* SOURCE MATERIAL:

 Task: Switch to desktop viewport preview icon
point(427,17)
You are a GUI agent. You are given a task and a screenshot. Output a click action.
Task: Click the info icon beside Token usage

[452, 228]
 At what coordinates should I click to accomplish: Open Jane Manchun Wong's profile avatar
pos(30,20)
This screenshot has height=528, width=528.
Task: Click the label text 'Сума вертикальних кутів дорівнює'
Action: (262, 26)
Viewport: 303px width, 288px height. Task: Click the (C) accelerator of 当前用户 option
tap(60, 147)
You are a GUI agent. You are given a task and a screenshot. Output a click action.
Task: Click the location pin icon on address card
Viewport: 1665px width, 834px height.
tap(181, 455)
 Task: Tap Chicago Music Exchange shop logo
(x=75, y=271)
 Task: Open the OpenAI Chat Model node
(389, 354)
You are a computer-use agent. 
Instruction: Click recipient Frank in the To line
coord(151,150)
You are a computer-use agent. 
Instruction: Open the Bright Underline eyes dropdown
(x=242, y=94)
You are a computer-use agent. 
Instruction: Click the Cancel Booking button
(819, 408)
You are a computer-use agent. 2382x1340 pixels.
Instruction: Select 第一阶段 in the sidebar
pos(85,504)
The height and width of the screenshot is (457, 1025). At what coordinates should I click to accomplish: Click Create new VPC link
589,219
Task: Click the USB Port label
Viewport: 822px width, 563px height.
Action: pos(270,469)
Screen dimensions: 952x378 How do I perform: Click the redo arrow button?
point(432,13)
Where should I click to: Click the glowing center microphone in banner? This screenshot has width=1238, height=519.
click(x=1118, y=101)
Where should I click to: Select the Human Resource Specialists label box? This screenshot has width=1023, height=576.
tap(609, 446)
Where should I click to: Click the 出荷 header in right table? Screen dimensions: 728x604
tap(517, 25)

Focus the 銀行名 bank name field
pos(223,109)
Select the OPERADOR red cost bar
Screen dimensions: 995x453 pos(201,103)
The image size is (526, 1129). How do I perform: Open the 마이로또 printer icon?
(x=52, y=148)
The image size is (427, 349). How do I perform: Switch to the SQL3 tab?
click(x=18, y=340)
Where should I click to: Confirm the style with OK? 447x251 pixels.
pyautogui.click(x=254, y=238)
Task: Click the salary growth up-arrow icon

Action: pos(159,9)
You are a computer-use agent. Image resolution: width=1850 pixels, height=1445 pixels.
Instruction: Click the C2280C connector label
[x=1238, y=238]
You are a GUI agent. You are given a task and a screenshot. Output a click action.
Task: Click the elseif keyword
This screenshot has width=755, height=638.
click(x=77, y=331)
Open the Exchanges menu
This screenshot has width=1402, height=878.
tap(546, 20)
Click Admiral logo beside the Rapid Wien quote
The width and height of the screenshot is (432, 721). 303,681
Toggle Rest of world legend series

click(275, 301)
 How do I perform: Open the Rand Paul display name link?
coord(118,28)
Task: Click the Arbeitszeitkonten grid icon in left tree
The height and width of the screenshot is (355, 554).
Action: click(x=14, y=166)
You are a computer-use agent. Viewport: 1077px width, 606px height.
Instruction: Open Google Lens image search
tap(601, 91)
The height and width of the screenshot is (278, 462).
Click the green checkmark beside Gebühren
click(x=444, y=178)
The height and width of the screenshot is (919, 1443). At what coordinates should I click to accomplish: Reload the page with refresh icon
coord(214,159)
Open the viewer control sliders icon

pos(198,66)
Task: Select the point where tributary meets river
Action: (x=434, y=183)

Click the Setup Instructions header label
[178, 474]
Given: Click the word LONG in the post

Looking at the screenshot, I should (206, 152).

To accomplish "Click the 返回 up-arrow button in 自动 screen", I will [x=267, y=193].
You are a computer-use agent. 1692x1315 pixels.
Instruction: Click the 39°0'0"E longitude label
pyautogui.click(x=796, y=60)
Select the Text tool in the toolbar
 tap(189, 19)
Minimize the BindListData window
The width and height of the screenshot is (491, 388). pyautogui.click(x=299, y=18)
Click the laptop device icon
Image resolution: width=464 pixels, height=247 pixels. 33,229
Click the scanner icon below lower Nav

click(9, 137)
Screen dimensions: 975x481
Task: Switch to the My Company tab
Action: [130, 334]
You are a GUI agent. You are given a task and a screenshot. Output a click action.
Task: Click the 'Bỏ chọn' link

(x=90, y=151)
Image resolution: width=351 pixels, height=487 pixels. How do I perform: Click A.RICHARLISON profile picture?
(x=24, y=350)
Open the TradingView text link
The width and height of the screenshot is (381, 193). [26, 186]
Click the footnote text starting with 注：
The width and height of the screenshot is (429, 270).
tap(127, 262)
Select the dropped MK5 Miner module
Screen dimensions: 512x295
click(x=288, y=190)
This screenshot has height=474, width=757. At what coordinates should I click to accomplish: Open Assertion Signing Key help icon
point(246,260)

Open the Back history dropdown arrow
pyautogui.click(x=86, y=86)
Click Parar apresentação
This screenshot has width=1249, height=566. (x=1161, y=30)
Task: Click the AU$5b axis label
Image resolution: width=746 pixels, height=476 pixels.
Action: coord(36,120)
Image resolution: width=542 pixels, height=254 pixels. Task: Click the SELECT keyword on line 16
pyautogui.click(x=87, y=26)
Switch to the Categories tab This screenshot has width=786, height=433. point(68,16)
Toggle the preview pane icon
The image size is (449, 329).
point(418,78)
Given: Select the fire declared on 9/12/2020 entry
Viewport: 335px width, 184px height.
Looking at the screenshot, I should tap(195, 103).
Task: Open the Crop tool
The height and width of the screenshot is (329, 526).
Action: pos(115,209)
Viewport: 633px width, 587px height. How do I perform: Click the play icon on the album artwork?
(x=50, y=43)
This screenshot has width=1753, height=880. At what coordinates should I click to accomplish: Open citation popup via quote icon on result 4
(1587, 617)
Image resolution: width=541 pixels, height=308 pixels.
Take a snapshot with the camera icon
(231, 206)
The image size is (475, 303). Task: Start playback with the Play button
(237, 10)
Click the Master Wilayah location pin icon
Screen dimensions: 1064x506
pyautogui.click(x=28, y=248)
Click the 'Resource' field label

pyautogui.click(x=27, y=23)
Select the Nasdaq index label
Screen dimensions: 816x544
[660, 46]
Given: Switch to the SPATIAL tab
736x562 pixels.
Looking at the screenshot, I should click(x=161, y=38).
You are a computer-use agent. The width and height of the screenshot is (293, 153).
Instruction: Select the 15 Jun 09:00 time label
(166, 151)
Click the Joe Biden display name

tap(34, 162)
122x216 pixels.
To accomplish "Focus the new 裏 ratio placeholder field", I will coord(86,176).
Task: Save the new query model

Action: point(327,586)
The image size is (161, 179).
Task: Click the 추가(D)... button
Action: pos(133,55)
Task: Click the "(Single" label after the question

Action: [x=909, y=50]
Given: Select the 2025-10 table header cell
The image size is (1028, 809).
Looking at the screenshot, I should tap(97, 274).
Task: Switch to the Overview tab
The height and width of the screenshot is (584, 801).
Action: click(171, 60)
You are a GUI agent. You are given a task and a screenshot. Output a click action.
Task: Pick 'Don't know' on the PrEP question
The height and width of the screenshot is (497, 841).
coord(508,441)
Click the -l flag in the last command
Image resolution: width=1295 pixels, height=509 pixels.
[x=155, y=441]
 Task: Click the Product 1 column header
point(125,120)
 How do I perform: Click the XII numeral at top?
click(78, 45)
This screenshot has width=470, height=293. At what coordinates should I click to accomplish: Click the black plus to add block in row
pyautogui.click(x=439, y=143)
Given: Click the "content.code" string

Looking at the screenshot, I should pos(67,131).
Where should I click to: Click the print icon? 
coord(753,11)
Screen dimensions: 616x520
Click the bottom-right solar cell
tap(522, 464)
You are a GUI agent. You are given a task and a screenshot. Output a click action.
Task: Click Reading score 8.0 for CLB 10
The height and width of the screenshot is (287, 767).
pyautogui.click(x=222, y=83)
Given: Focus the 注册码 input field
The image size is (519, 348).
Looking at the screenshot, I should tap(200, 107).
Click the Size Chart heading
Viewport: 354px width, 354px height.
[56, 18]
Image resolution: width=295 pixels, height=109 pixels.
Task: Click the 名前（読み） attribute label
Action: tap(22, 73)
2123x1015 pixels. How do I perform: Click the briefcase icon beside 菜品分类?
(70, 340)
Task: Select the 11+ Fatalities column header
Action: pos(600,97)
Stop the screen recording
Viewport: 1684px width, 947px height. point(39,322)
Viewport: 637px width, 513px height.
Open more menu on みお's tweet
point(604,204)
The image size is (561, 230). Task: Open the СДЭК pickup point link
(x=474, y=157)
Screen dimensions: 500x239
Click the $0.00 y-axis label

* CHALLENGE:
Could you edit the lines between the one holding "Task: Switch to the Overview tab" and the one holding "tap(522, 464)", inclusive, so that "print icon" becomes "printer icon" and nothing else changes?

* ANSWER FOR THIS EXERCISE:
Task: Switch to the Overview tab
The height and width of the screenshot is (584, 801).
Action: click(171, 60)
You are a GUI agent. You are given a task and a screenshot. Output a click action.
Task: Pick 'Don't know' on the PrEP question
The height and width of the screenshot is (497, 841).
coord(508,441)
Click the -l flag in the last command
Image resolution: width=1295 pixels, height=509 pixels.
[x=155, y=441]
 Task: Click the Product 1 column header
point(125,120)
 How do I perform: Click the XII numeral at top?
click(78, 45)
This screenshot has width=470, height=293. At what coordinates should I click to accomplish: Click the black plus to add block in row
pyautogui.click(x=439, y=143)
Given: Click the "content.code" string

Looking at the screenshot, I should pos(67,131).
Where should I click to: Click the printer icon? 
coord(753,11)
Screen dimensions: 616x520
Click the bottom-right solar cell
tap(522, 464)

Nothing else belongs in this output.